A new Doctoral Training Centre will focus on cellular bionics: fusing the living and non-living, which will transform bioengineering and design.
The College has been successful in a £1.05M bid for a Leverhulme Doctoral Training Centre that will fund 15 PhD studentships over five years. The programme, funded by the Leverhulme Trust , will focus on cellular bionics - the science of fusing the living and non-living, with applications ranging from biological computers to smart materials.
We spoke with the Director of the Doctoral Training Centre, Professor Oscar Ces , from the Department of Chemistry at Imperial, about how this emerging field is set to change the face of science and society, and how Imperial is perfectly poised to stoke the revolution.
What is cellular bionics?
Cellular bionics is a new field of research that has the potential to revolutionise the landscape of biodesign by engineering symbiosis between living and non-living systems. It will couple the advantages of biological life - for example environmental sensing, self-repair, regeneration, reproduction, directed evolution and communication - with the advantages of synthetic systems such as the ease of interfacing with external electronics and the incorporation of non-biological building blocks.
Cellular bionics will involve harvesting elements of cellular machinery from individual pathways and organelles, like the mitochondria, through to whole cells. These could then be embedded and integrated them into non-living materials and vice versa.
It’s an incredibly exciting field of work because ultimately, cellular bionics will unlock how far the boundaries between the living and non-living can be blurred.
What kinds of projects will the PhD students be working on?
The PhD students will conduct feasibility studies to explore the boundaries between the living and non-living and prototype and model cellular bionic systems.
Projects may look at more fundamental aspects that could transform how we think about life, and how we think about using it.
- Professor Oscar Ces
This will lead to a whole range of different projects. Some will have direct practical applications, such as new hybrid materials able to transmit, receive and interpret signals.

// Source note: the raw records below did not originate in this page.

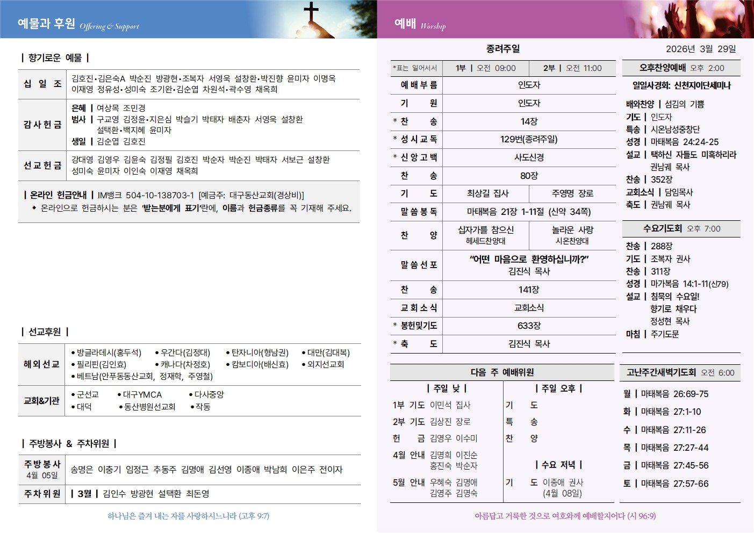The image size is (754, 533).
Task: Click the 시 96:9 verse footer text
Action: 565,516
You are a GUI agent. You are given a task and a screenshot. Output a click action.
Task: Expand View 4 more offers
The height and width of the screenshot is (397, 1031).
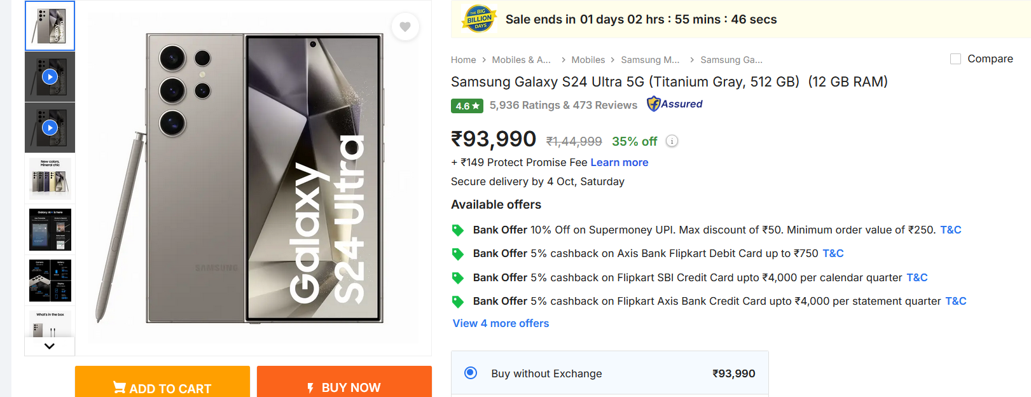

These sensor materials could then modify their composition, structure and performance in real time, in response to environmental changes.

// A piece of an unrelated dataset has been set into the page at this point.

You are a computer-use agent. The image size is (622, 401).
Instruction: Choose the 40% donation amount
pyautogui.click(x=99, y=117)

Micromachines created from bionic and electronic components could also be used to replicate and synthesize useful chemicals, while some techniques could use biological components in new types of 3D printing.
Other projects may look at more fundamental aspects that could transform how we think about life, and how we think about using it. For example, students could create biological computers and biodevices that exhibit emergent behaviour, where many smaller units act as a larger unit, like a shoal of fish.
They could also create synthetic cells capable of communicating with natural cells, or modelling approaches that can predict the form and behaviour of such ‘quasi-life’.
The applications sound exciting but represent a big change in how we think about ‘life’. How will the ethical and societal implications be addressed?
How we integrate these new technologies into society needs to be an open discussion, and the course will help prepare students to have these kinds of conversations and address any misconceptions. Partnership with civil society groups, social scientists and ethicists will be pursued as a way of understanding critical issues, as will engaging with the public and policymakers.
To make sure students are prepared for ethical reflections and talking about the social implications of cellular bionics, they will all attend a bespoke Research Ethics, Human Experience and Bioethics Course. As well as introducing them to bioethics it will also cover human experience studies, which consider the interaction between humans and the world around them.
How will the students get help turning their ideas into reality?
The programme will cover everything from fundamental science through to prototyping and manufacturing. For this reason, the Centre will be embedded within Imperial’s FABRICELL , the world’s first virtual cellular bionics research centre. It will also directly benefit from the construction of a new bioand molecular hackspace (FABRICA) and design studio to support the students’ research activities.
This new hackspace will form part of the wider network of spaces that make up the Imperial College Advanced Hackspace and is designed to offer the students access to the cutting-edge prototyping equipment and training needed to undertake cellular bionics research and provide them with a springboard to turn their ideas into working prototypes.
How will the programme be integrated into Imperial?
The new programme will be very interdisciplinary, with the students supported by world-leading training and research expertise from five College Departments (Chemistry, Mathematics, Chemical Engineering, Bioengineering and Design Engineering) and six College Institutes (Institute of Chemical Biology, Agri Futures Lab, FABRICELL, Advanced Hackspace and the Institute of Molecular Science and Engineering).
This is fundamentally important to work in cellular bionics, which is at the interface between the physical sciences, life sciences and engineering.